__What is needed__
Can you reproduce the entries starting with the line that contains "Given: Open Cost optimization icon" and going on through the line that contains "Looking at the screenshot, I should 30,444.", word for word and without the pictures?

** START Extracted entries **

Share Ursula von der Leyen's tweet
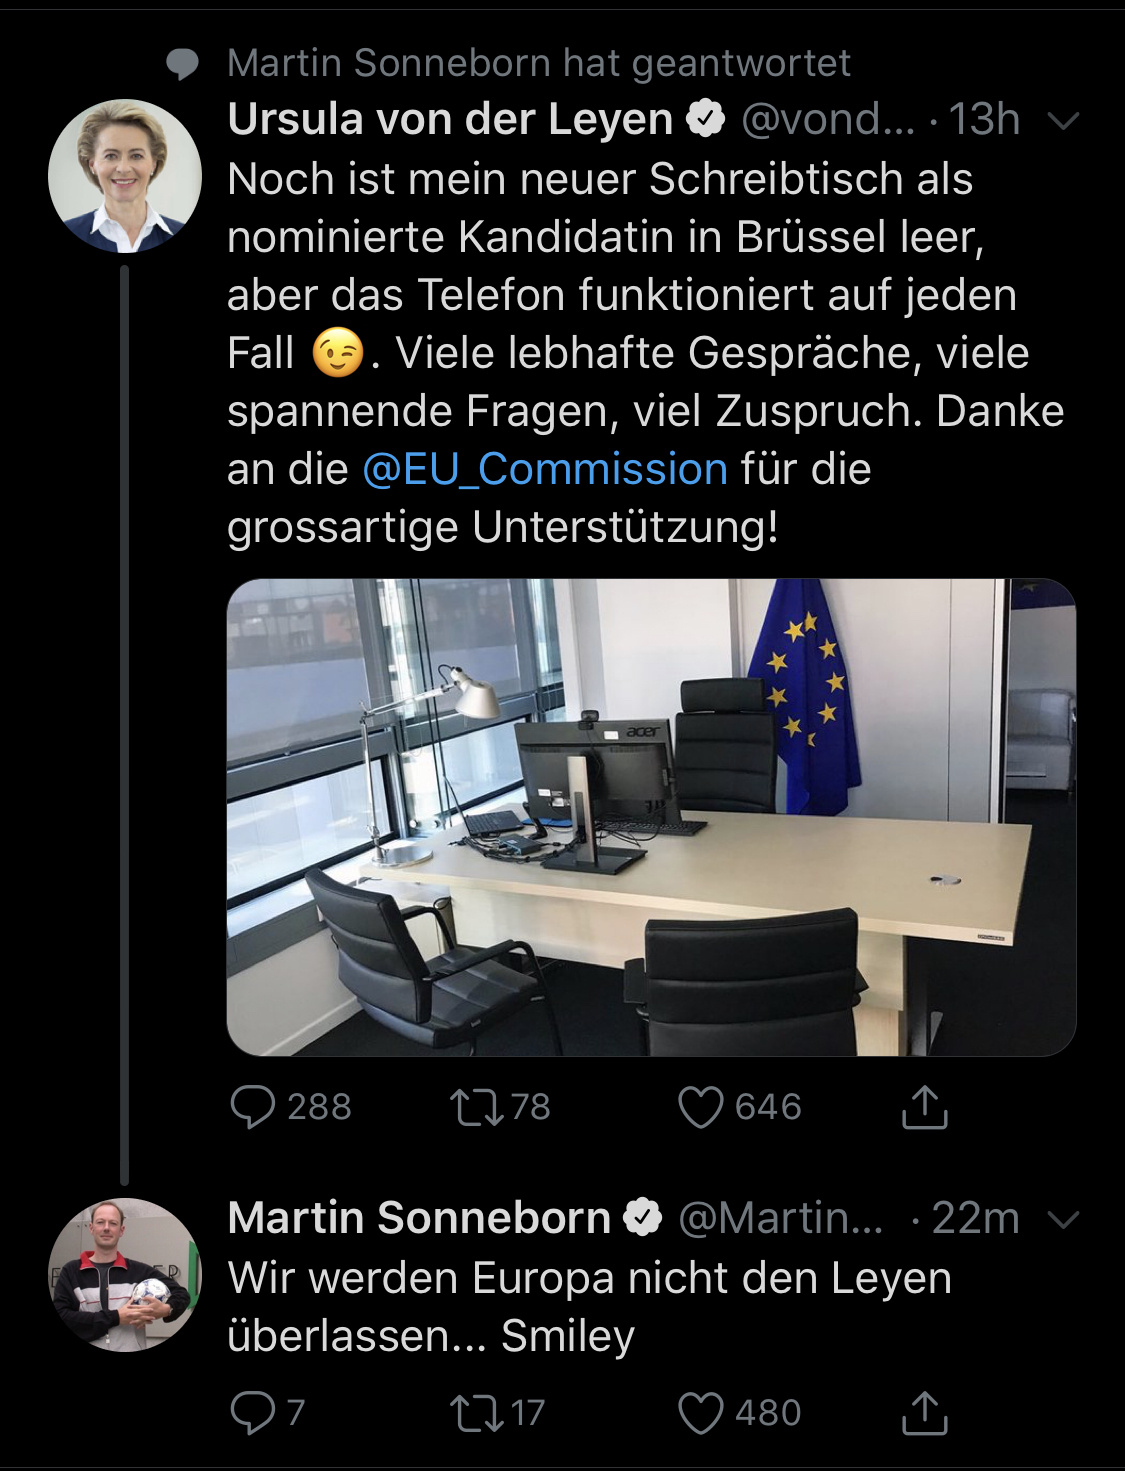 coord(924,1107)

** END Extracted entries **
** START Extracted entries **

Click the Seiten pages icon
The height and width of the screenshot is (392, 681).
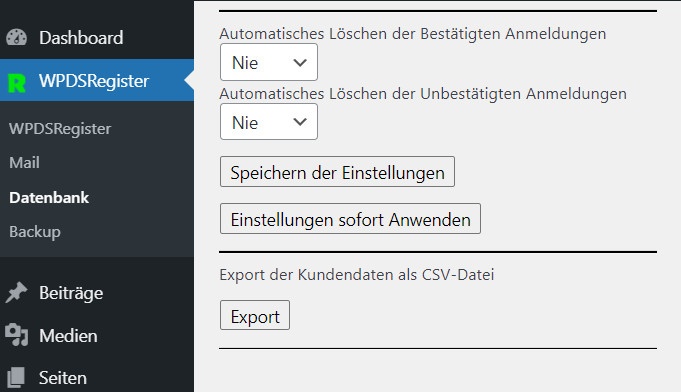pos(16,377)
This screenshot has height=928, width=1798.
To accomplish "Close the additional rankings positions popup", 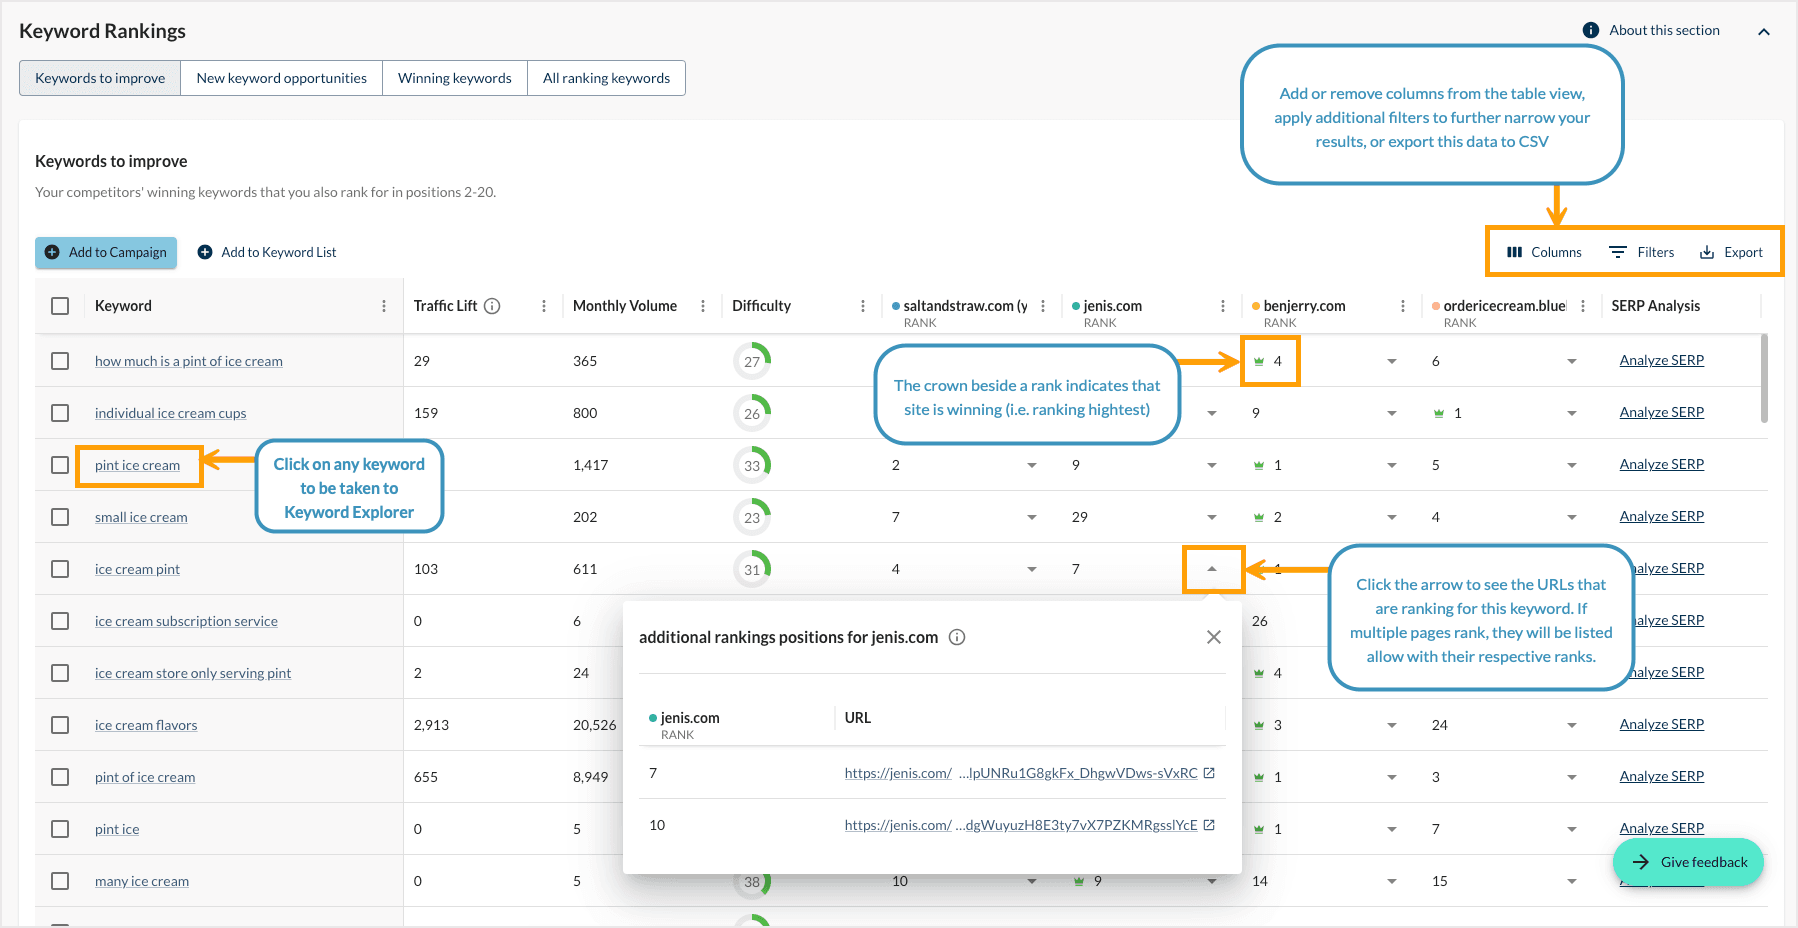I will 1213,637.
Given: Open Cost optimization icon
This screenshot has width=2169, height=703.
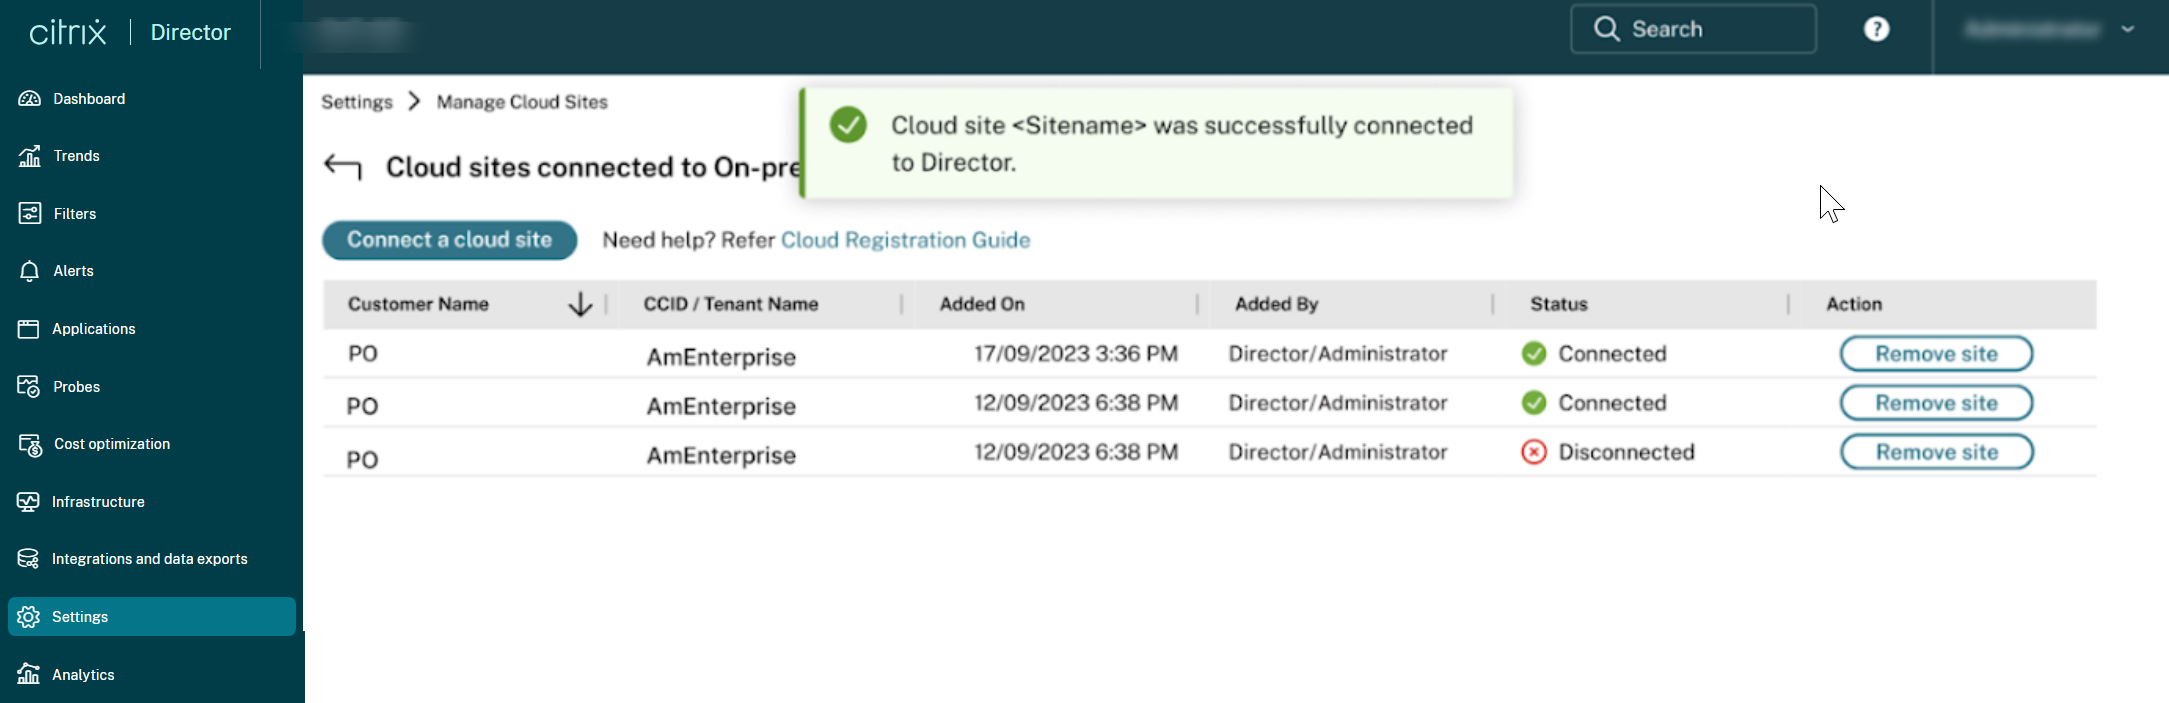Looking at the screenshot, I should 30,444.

** END Extracted entries **
** START Extracted entries **

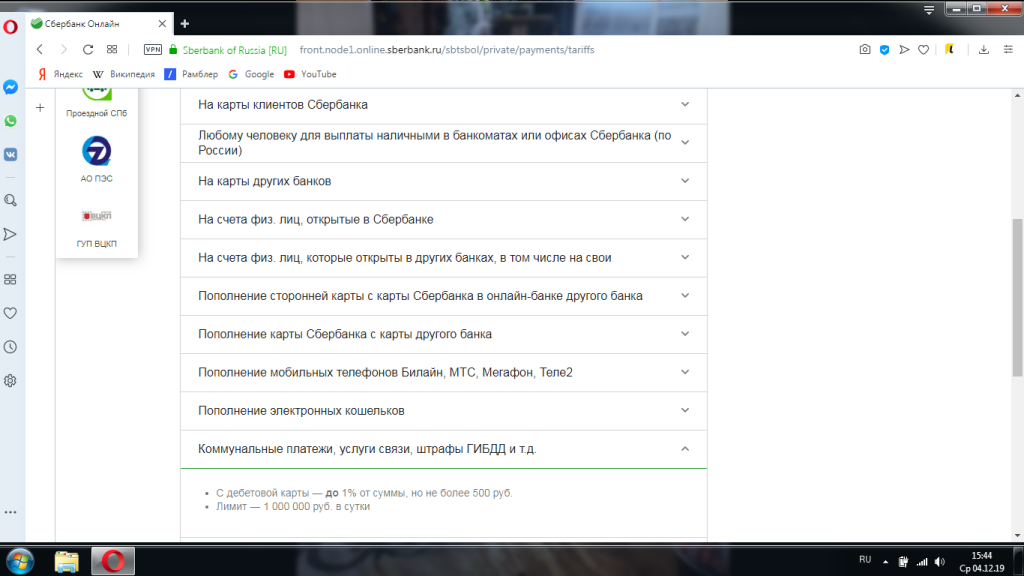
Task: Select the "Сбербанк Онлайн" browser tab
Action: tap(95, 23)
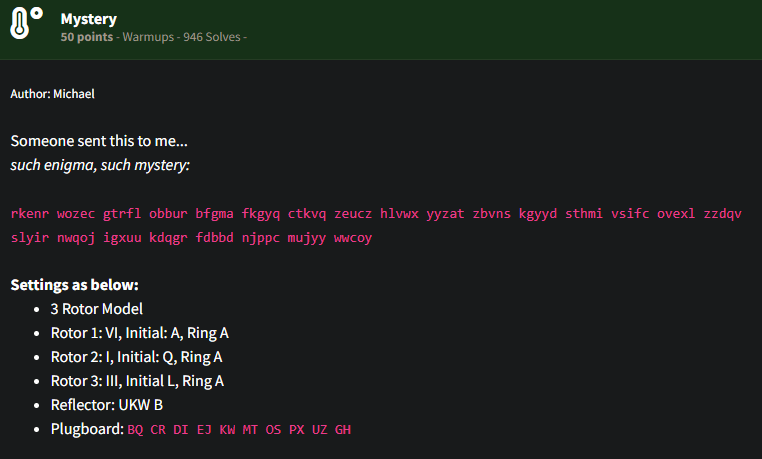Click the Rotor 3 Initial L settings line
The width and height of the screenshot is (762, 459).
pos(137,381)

** END Extracted entries **

__Reply to the exercise__
Given: Open Cost optimization icon
This screenshot has width=2169, height=703.
Looking at the screenshot, I should 30,444.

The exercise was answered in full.